膜联蛋白介导的膜招募与超声处理实现高效封装

Motivation
生命体与病毒的基本蓝图均以DNA或RNA为载体，这些遗传物质由特定酶系统调控并被脂膜包裹。实现DNA-蛋白质复合物在单层囊泡中的高效共封装，是开发生命模拟系统和病毒样载体的关键步骤。现有技术多依赖高浓度核酸/蛋白质或有机溶剂，可能破坏天然蛋白质构象。本研究旨在建立一种在稀释水相条件下操作的封装策略，为构建复杂生物系统提供新方法。

Highlights
• 膜联蛋白A4（Annexin A4 T7D突变体）实现钙离子依赖的膜招募机制
• 超声处理可将复合物涂层巨型单层囊泡（GUVs）转化为121 nm单层脂质体（LUVs）
• 约40%的TFAMoplex在囊泡内获得核酸酶保护
• 该方法在生理水相条件下完成DNA/蛋白质共封装

Summary
本研究开发出无需有机溶剂、采用天然脂质在生理缓冲液中封装天然蛋白质/DNA复合物的创新方案。人类线粒体转录因子A（TFAM）与质粒DNA（pDNA）形成纳米级复合物（TFAMoplex），通过膜联蛋白A4介导的钙依赖性膜结合作用，使复合物富集于预形成的GUVs表面。经短脉冲超声处理，成功将TFAMoplex封装至单层脂质体中，平均封装效率达40%，平均流体动力学直径121 nm。这种基于人类蛋白质功能的策略，为生物医学应用开辟新途径。

Introduction
脂质体作为由磷脂双分子层构成的稳定隔室，在药物递送和合成生物学领域具有重要价值。传统DNA封装技术多依赖阳离子脂质形成脂质体-DNA聚集体（lipoplexes），但其高电荷密度和疏水区域不利于维持蛋白质天然构象。本研究突破技术瓶颈，通过三重创新策略：1）TFAM介导的DNA纳米压缩（~100 nm）；2）膜联蛋白A4驱动的膜表面富集；3）GUVs超声转化技术，实现生理条件下高效封装。

Results
TFAM-膜联蛋白A4促进钙依赖性膜招募
实验证实重组膜联蛋白A4（EGFP-A4）仅在含阴离子脂质DOPS和1 mM CaCl₂
条件下，15分钟内即可特异性结合GUVs膜表面。TFAMoplex-A4复合物（流体直径97-111 nm）展现相同膜招募特性，通过碘化丙啶染色直观显示DNA的膜定位。

短脉冲超声实现GUVs向LUVs转化
优化实验表明，3次1秒超声脉冲可在控制DNA降解（保留68%完整性）的同时，有效将GUVs转化为100 nm级囊泡。

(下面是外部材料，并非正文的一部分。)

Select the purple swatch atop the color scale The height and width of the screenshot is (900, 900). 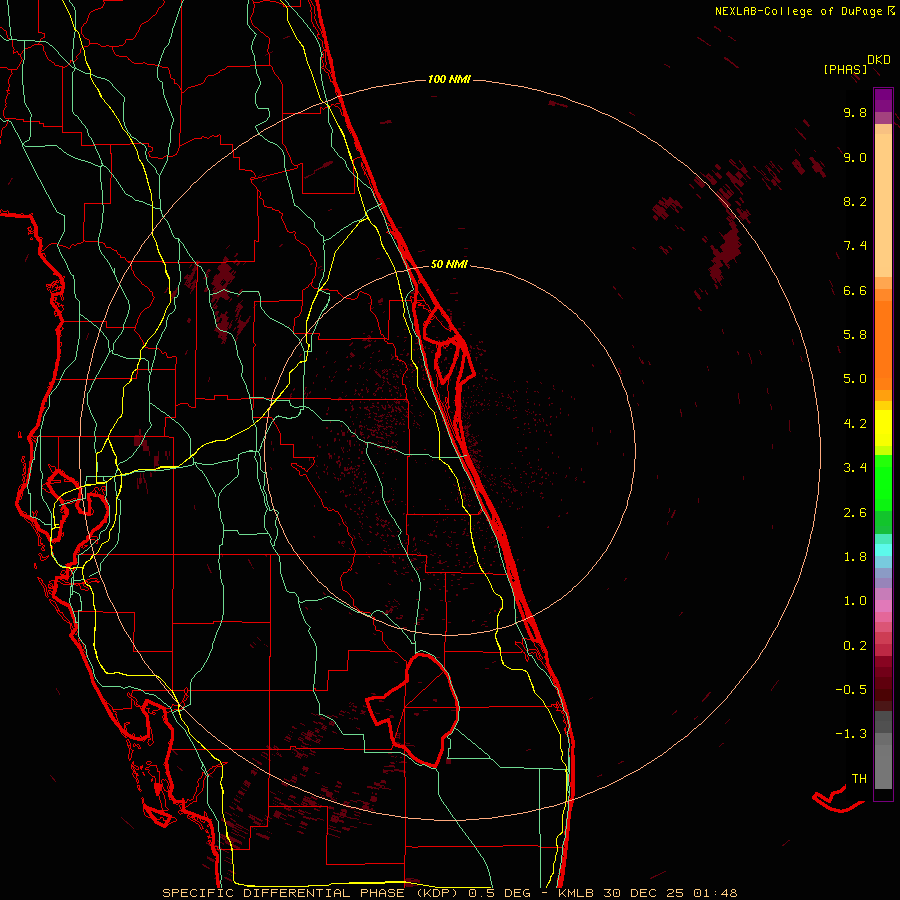[x=883, y=100]
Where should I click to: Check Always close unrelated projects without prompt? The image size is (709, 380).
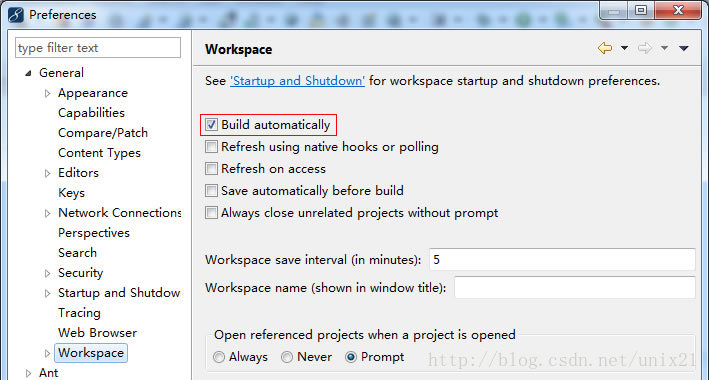pyautogui.click(x=211, y=213)
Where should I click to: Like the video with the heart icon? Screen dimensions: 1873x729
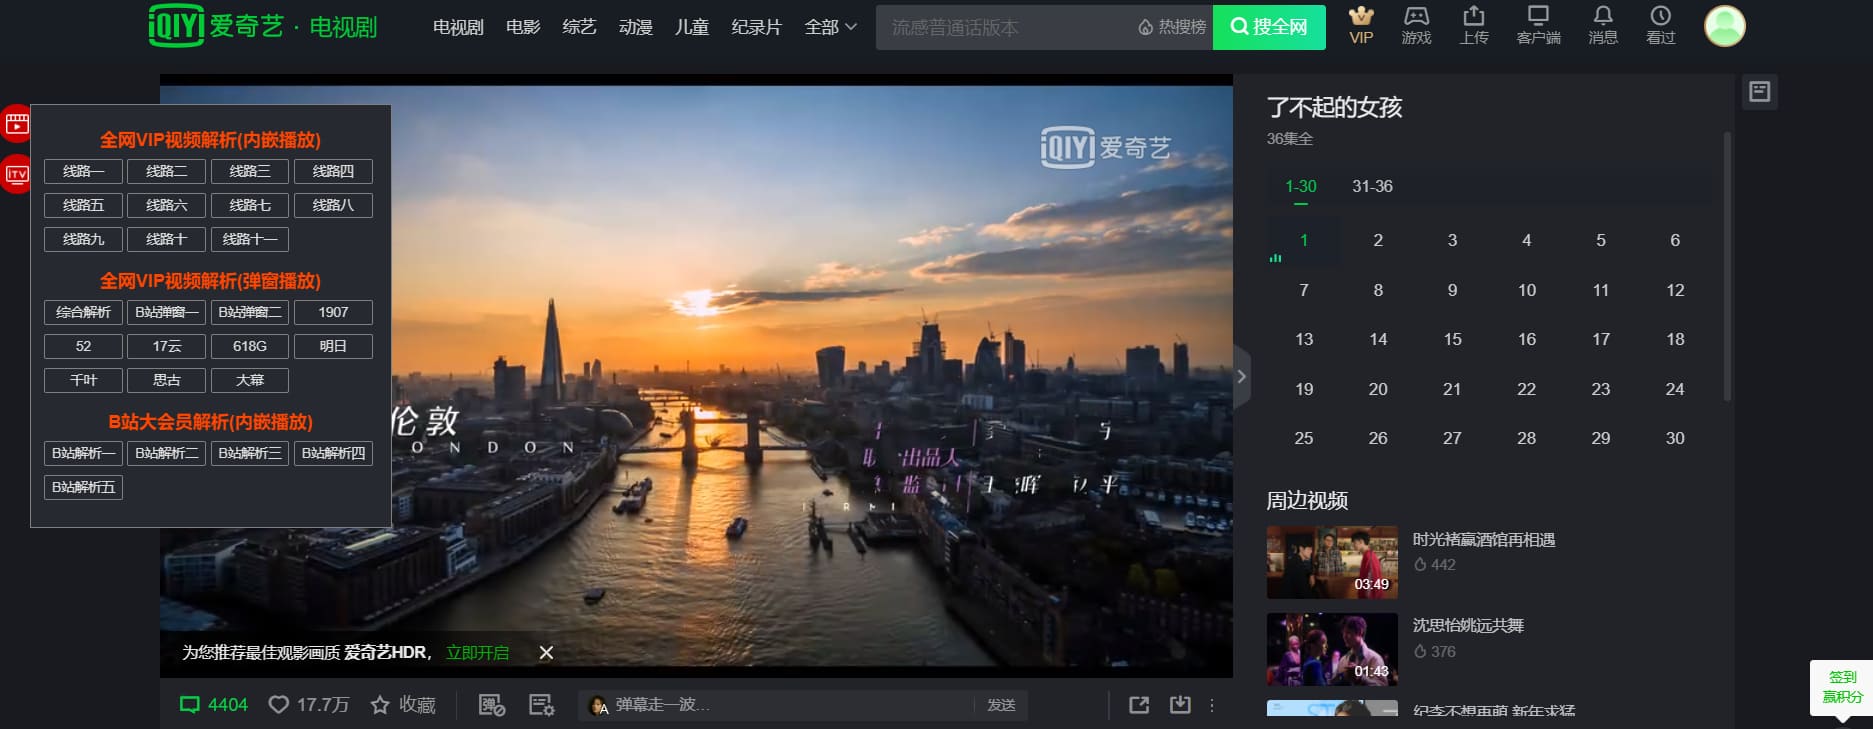279,705
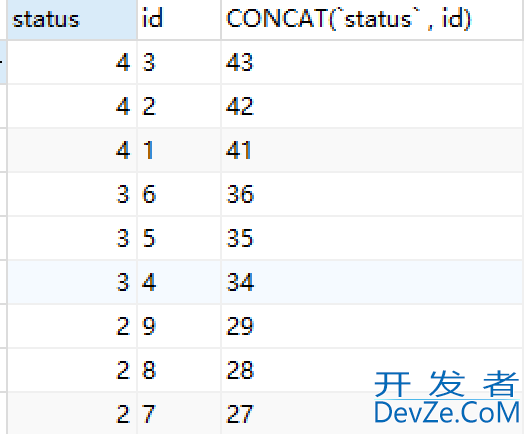Click id cell with value 9
Viewport: 530px width, 434px height.
click(x=179, y=326)
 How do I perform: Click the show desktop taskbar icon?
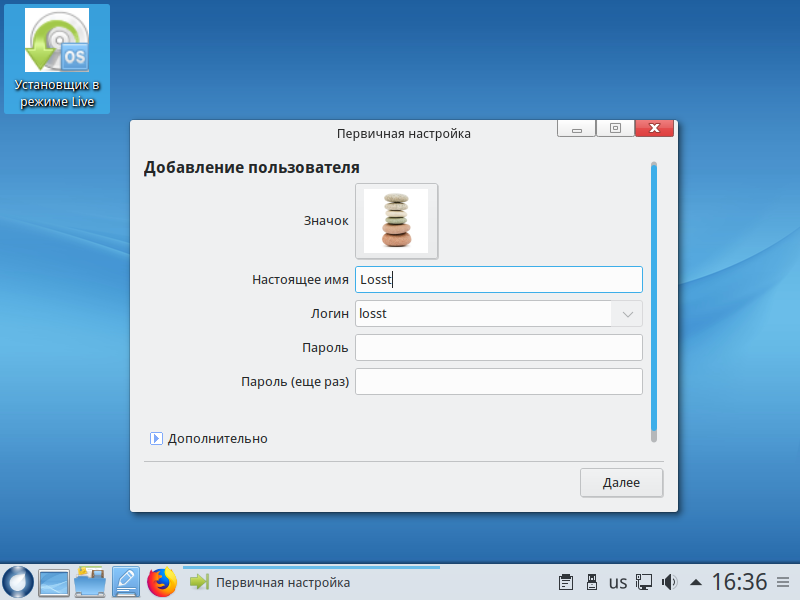(54, 581)
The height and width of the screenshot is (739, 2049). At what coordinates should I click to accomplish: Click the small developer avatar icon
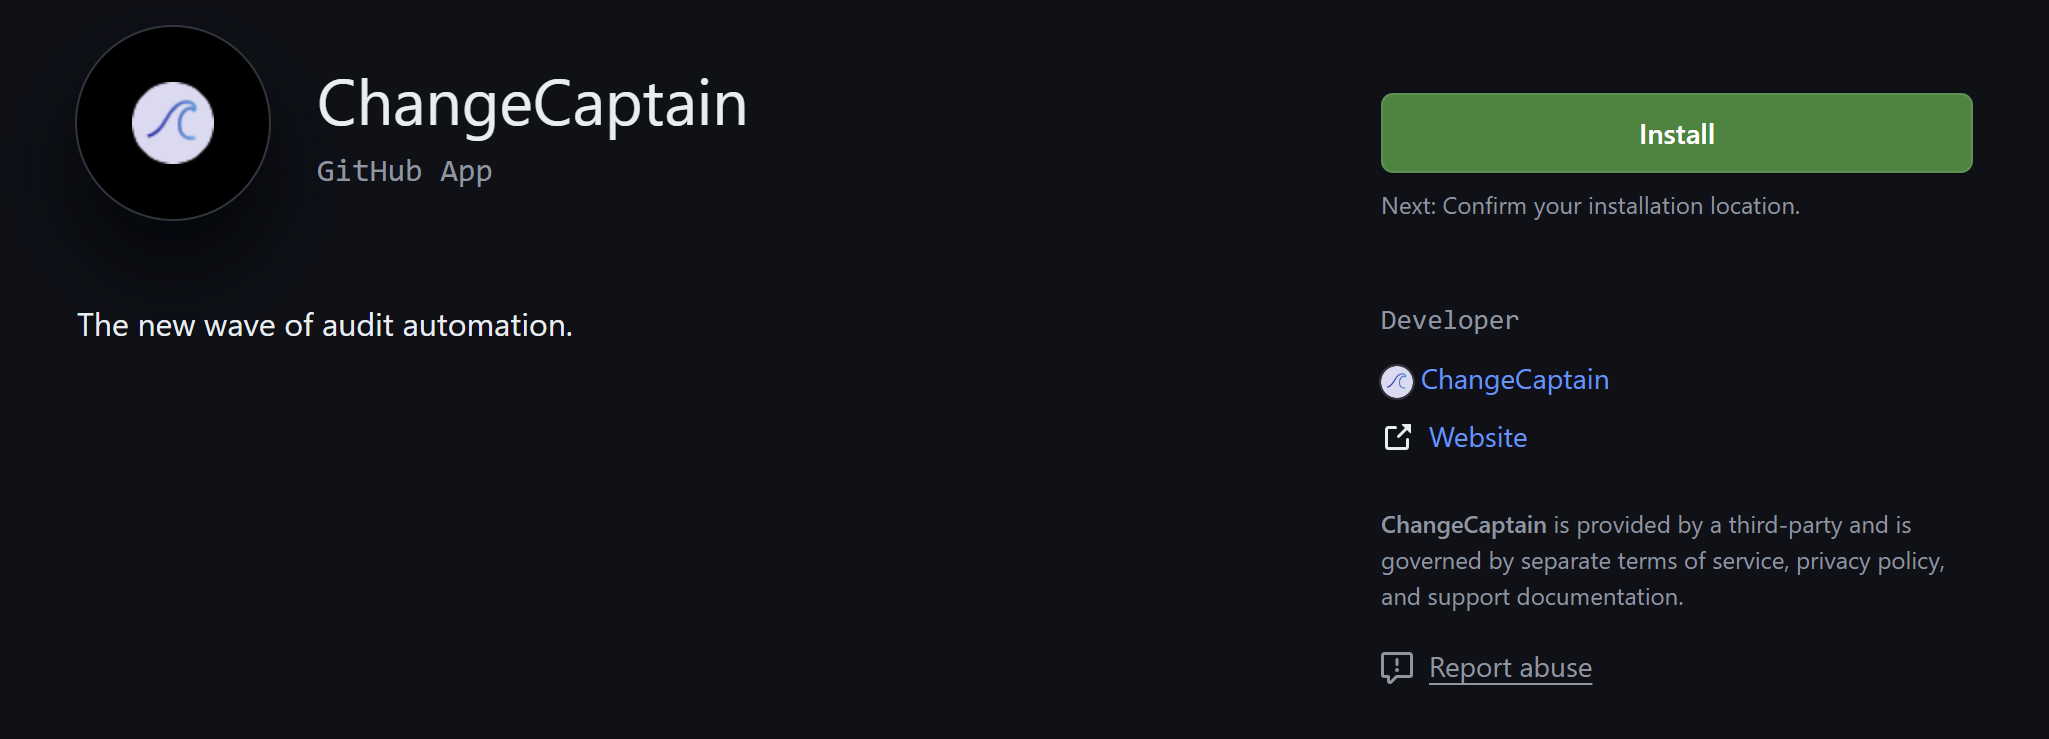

动态光散射（DLS）证实处理后的样品主要含121 nm单分散颗粒（PDI=0.23）。

膜结合TFAMoplex-A4的高效封装
冷冻电镜显示超声处理后囊泡呈典型单层结构，内部可见颗粒状封装物质。DNase保护实验证实约40% DNA获得囊泡内保护，纳米流式检测（nanoFCM）显示钙离子依赖组双阳性（Cy5+/FITC+）颗粒占比达35%。

Discussion
相较于传统脂膜水化法（0.3%-10%效率）或乙醇/钙法（65%-70%效率但破坏蛋白），本方案在生理条件下实现显著进步。膜联蛋白对负曲率膜的偏好可能促进封装过程，而GUVs的大扁平表面比小囊泡更利于高效封装。该技术为基因递送系统开发提供新思路，未来通过整合膜融合蛋白可进一步提升胞质递送效率。

Limitations of the study
当前GUVs制备工艺对囊泡尺寸控制有限，可能影响封装效率。膜联蛋白构建体的免疫原性和囊泡体内稳定性等应用瓶颈仍需突破。这些限制为后续研究指明优化方向。